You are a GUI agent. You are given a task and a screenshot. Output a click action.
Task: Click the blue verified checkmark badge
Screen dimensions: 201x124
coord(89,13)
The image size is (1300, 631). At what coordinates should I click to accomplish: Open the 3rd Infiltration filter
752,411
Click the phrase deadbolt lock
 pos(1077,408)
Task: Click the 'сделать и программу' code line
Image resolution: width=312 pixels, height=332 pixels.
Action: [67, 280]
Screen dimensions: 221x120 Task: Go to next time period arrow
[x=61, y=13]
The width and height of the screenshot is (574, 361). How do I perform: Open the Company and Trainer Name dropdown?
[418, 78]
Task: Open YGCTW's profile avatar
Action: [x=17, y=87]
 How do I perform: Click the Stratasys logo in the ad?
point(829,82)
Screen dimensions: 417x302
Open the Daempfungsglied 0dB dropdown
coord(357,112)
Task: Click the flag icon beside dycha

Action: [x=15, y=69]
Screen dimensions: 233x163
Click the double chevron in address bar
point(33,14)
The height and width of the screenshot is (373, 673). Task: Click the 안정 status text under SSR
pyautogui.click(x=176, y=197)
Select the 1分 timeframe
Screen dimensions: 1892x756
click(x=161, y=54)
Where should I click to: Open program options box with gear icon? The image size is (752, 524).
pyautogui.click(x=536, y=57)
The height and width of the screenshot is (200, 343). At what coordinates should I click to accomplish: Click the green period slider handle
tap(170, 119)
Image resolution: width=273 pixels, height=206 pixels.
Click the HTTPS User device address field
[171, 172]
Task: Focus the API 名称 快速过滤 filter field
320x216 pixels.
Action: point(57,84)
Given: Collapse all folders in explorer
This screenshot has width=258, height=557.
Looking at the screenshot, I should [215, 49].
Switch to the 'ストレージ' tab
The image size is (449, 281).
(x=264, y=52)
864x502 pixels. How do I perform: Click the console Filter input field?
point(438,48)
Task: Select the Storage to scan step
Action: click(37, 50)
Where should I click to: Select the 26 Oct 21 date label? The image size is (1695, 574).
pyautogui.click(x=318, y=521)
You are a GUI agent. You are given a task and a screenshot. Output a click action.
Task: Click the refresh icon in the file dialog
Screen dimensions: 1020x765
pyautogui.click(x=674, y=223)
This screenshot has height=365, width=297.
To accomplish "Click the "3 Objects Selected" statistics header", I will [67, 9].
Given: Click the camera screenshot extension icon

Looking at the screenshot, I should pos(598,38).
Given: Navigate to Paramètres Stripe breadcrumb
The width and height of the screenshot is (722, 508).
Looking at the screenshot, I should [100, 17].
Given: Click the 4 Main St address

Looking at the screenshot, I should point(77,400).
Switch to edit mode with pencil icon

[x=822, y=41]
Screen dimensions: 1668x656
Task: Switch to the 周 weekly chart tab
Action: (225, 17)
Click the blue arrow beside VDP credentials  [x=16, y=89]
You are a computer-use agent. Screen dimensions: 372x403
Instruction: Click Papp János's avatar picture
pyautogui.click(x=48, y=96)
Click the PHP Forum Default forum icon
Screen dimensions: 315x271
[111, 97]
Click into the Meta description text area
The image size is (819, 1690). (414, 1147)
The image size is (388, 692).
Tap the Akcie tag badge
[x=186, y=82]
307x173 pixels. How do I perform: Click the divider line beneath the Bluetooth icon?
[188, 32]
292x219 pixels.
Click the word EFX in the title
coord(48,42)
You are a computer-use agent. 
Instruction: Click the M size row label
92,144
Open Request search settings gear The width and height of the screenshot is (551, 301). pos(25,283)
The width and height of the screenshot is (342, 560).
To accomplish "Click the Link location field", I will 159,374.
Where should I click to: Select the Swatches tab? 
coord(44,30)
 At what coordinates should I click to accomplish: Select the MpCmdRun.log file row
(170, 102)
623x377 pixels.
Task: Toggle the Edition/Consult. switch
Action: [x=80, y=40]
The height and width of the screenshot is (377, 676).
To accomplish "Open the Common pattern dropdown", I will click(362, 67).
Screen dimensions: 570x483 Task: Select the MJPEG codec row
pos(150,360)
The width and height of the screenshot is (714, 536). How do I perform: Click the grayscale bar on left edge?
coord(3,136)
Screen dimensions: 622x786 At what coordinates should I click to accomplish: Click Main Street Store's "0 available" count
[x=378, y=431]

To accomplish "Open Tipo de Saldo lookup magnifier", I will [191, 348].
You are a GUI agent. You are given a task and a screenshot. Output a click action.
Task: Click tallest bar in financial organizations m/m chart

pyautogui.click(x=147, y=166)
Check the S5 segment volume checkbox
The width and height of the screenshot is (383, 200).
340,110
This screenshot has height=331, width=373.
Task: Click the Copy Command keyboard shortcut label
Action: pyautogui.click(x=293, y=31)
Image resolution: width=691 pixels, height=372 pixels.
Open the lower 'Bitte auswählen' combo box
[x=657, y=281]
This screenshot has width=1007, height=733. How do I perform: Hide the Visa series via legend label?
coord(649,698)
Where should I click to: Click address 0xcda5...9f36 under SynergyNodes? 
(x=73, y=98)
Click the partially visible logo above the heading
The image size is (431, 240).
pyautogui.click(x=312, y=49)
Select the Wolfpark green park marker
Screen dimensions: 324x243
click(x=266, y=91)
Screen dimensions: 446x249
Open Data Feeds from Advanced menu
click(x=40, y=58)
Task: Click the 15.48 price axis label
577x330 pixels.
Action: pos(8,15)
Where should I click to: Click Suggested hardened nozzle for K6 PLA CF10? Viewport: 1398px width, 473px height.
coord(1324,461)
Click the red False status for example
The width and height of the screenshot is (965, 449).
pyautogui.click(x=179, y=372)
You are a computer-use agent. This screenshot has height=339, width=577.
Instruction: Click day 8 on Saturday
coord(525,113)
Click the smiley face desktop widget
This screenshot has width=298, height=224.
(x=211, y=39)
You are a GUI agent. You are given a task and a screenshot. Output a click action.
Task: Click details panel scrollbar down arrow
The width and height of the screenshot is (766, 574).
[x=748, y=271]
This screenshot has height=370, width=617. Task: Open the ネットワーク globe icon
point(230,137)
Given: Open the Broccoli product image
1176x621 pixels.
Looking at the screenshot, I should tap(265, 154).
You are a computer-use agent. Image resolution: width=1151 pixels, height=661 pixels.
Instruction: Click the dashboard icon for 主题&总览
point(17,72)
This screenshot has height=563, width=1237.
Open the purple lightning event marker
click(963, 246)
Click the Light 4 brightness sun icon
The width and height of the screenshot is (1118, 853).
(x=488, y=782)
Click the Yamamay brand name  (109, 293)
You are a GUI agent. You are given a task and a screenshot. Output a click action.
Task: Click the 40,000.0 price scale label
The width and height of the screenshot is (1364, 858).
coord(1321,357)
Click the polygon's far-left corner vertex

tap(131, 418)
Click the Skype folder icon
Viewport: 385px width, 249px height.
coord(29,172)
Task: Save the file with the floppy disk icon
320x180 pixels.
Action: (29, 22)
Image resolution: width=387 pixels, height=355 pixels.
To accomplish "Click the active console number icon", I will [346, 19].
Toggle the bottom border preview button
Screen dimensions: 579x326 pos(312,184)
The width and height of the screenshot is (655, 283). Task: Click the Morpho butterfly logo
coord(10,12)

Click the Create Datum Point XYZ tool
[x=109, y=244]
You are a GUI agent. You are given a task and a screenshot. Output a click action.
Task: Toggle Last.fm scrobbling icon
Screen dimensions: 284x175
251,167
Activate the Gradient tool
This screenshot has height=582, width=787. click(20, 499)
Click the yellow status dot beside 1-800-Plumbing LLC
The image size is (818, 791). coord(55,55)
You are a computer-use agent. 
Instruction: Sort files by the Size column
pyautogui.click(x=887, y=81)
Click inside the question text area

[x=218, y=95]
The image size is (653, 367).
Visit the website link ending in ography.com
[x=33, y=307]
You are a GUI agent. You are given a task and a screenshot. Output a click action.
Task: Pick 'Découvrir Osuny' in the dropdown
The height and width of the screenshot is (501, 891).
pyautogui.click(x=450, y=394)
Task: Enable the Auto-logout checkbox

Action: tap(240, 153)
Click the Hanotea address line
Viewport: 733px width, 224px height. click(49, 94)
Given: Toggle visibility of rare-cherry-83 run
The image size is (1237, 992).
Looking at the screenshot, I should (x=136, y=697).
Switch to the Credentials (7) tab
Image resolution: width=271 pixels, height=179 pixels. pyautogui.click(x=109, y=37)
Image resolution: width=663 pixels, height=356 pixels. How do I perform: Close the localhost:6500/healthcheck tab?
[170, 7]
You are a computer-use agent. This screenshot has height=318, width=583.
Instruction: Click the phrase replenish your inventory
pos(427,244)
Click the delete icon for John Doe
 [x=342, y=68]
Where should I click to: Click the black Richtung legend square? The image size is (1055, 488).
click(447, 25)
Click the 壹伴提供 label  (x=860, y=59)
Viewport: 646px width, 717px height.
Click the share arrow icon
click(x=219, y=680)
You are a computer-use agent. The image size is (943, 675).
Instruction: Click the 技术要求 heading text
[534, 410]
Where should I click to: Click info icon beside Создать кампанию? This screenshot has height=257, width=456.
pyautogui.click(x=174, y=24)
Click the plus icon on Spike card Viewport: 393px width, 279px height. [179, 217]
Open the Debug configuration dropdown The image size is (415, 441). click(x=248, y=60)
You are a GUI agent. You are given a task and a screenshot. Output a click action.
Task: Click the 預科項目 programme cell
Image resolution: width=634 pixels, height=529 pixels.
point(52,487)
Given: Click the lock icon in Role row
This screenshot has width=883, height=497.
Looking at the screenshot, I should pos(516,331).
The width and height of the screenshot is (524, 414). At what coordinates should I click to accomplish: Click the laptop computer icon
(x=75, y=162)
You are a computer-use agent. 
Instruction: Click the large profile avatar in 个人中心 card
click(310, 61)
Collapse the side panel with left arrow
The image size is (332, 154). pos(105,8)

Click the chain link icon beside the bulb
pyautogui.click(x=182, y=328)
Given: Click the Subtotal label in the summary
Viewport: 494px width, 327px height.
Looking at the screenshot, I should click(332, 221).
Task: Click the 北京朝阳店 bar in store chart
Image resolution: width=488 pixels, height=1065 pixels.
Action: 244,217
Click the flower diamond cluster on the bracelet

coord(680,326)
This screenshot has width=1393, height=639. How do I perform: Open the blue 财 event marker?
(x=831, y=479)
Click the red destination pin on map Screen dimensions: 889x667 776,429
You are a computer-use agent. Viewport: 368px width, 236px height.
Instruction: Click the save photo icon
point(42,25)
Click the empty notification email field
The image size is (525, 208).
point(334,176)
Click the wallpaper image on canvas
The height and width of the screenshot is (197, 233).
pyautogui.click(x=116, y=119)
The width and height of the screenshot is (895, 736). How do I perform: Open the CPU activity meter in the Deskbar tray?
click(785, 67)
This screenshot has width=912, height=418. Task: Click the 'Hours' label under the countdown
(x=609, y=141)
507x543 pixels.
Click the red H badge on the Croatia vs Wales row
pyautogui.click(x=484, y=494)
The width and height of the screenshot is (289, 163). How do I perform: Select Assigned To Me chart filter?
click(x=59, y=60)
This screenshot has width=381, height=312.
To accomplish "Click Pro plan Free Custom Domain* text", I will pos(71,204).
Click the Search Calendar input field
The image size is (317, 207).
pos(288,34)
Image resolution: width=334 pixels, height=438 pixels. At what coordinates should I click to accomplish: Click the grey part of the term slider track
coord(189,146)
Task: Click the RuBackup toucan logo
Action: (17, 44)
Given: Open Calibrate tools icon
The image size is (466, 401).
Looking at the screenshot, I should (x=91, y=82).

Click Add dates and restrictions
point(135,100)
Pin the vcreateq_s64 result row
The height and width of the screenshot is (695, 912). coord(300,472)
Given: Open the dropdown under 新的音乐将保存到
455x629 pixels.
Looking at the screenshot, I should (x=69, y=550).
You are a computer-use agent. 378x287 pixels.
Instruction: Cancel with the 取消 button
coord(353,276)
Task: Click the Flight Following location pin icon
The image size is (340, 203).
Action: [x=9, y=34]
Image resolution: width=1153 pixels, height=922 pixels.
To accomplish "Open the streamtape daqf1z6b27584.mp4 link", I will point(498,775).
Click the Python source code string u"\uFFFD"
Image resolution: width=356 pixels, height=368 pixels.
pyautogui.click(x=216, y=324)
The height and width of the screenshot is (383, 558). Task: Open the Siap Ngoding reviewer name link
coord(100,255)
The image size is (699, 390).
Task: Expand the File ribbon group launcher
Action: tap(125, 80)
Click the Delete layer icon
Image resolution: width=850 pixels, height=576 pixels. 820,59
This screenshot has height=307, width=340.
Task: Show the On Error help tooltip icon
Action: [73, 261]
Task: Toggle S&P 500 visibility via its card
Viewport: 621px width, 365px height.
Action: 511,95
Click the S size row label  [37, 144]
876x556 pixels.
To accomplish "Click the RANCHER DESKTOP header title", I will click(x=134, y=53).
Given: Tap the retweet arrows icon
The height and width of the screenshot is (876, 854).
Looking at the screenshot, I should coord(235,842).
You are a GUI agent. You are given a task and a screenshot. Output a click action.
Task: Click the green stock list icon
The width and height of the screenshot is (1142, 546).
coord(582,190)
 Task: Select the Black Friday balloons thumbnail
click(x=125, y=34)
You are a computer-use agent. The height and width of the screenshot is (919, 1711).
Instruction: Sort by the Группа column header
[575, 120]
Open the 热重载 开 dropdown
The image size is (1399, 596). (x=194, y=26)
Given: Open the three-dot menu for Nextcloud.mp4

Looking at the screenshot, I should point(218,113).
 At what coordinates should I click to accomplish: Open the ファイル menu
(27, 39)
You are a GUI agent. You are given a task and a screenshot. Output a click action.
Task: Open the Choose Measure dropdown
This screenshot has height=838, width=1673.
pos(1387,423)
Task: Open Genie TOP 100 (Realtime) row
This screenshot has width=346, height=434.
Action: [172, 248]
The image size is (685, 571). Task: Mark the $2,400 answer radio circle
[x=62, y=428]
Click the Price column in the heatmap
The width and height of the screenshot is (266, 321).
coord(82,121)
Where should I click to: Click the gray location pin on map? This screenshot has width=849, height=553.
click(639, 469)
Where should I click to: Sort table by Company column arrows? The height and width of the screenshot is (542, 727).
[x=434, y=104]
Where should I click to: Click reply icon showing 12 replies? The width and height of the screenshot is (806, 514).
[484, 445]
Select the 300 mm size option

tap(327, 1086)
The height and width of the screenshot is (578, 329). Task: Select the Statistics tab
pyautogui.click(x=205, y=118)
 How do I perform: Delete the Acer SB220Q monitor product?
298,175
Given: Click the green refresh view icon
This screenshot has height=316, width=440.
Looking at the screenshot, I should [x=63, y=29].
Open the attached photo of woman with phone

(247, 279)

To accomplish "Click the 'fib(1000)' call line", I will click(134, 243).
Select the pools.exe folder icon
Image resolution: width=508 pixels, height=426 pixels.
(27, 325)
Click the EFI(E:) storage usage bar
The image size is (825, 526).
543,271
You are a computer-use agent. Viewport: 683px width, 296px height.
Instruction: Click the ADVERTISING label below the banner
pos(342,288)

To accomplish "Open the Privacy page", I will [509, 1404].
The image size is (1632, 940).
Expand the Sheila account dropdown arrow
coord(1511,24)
——————
● **Work required**:
For this exercise, please copy exactly the lines of the material above from its first line through the line where "Task: Click the 'сделать" appears.

● **Task answer**:
You are a GUI agent. You are given a task and a screenshot. Output a click action.
Task: Click the blue verified checkmark badge
Screen dimensions: 201x124
coord(89,13)
The image size is (1300, 631). At what coordinates should I click to accomplish: Open the 3rd Infiltration filter
752,411
Click the phrase deadbolt lock
 pos(1077,408)
Task: Click the 'сделать и программу' code line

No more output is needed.